Document section:
"""

# Homework Help: Special Relativity: Force applied to a bar

1. Oct 10, 2012

### Fre4k

1. The problem statement, all variables and given/known data

Two forces of equal magnitude are applied simultaneously on the ends of a bar of lenght L. In another reference frame, moving with velocity v relative to the bar (with v being parallel to the lenght L), the forces are not applied at the same time, generating momentum. I have to analyze what happens to the energy and momentum of the bar on both reference frames in two cases:
1. Considering the bar is rigid.
2. The bar is not rigid.

2. Relevant equations

Special Relativity formulas
F=kx

3. The attempt at a solution

I was able to do it for the rigid bar, but not the other case. This is what I did:
I considered F = k . dl (dl being the deformation of the bar). The bar gained an energy equal to kdl²/2, or ΔE = Fdl/2. I don't know what to do now.

Also, I'm sorry for my crappy english. I tried to explain it the best I could.

2. Oct 10, 2012

### Fre4k

Up.

The thing is, I can't see how the deformation would affect the bar in the moving reference frame.

"""

Given data:
"""

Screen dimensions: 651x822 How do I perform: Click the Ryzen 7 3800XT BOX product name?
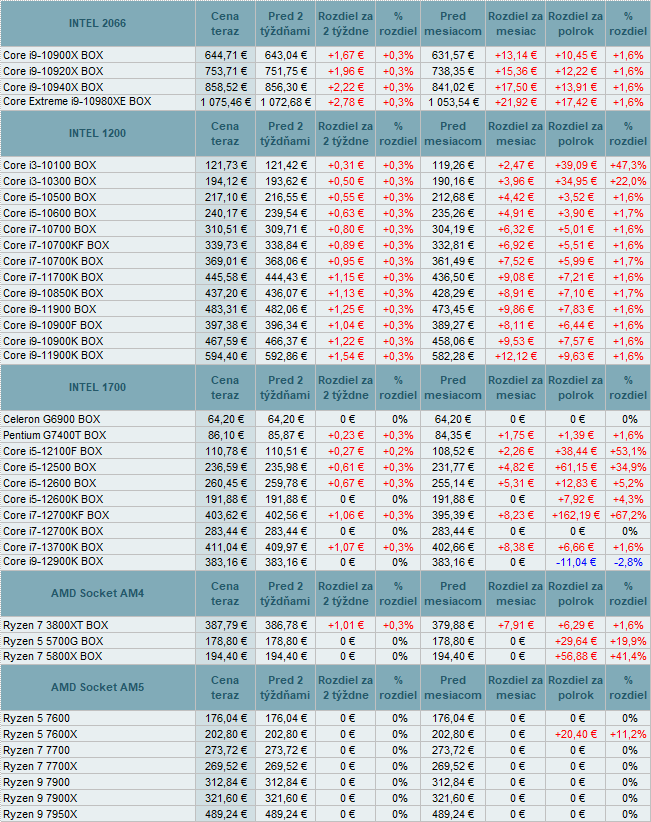point(55,625)
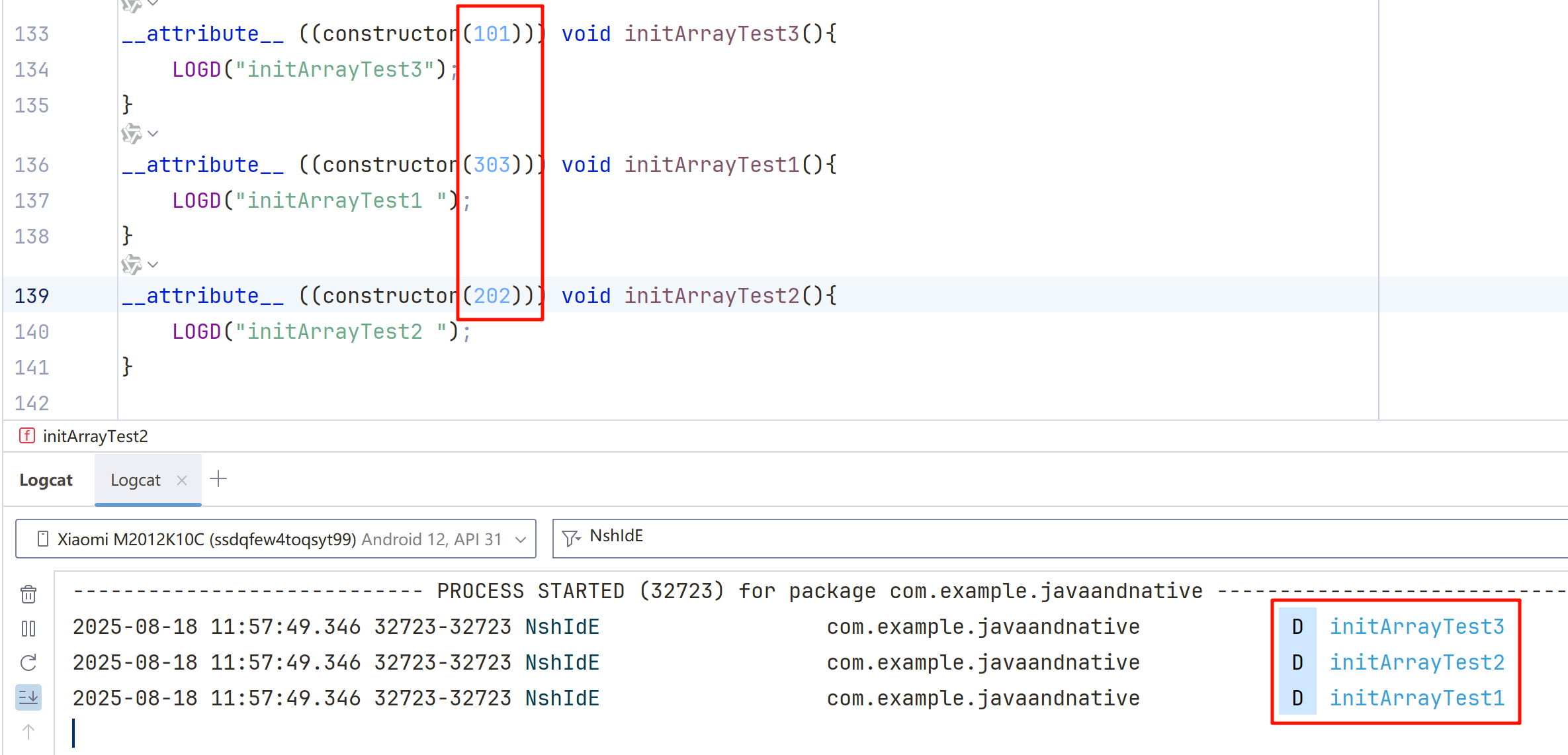Toggle breakpoint on gutter line 140

[x=32, y=332]
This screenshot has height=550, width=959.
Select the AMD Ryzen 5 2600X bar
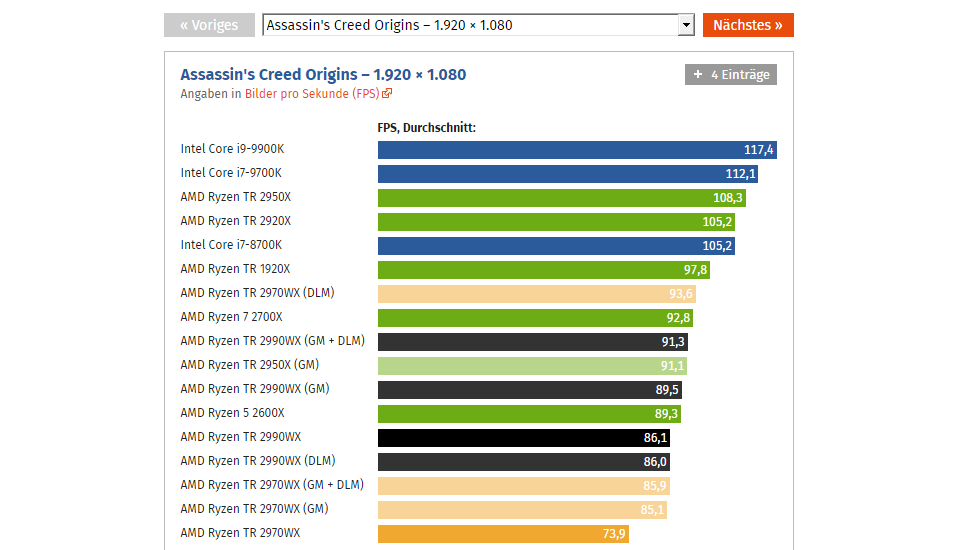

"""

Tasks to carry out:
a: Answer these about the special relativity thread:
(i) What letter stands for the length of the bar?
(ii) Besides the special relativity formulas, which equation is listed as relevant?
(iii) What energy did the poster say the bar gained?
b: Rewrite the entries with "Ryzen" changed to "Athlon" wherever it appears, keeping everything else the same. Leave the pictures out.

Exercise responses:
a:
(i) L
(ii) F=kx
(iii) kdl²/2, or ΔE = Fdl/2

b:
Screen dimensions: 651x822 How do I perform: Click the Athlon 7 3800XT BOX product name?
point(55,625)
Toggle breakpoint on gutter line 140

[x=32, y=332]
This screenshot has height=550, width=959.
Select the AMD Athlon 5 2600X bar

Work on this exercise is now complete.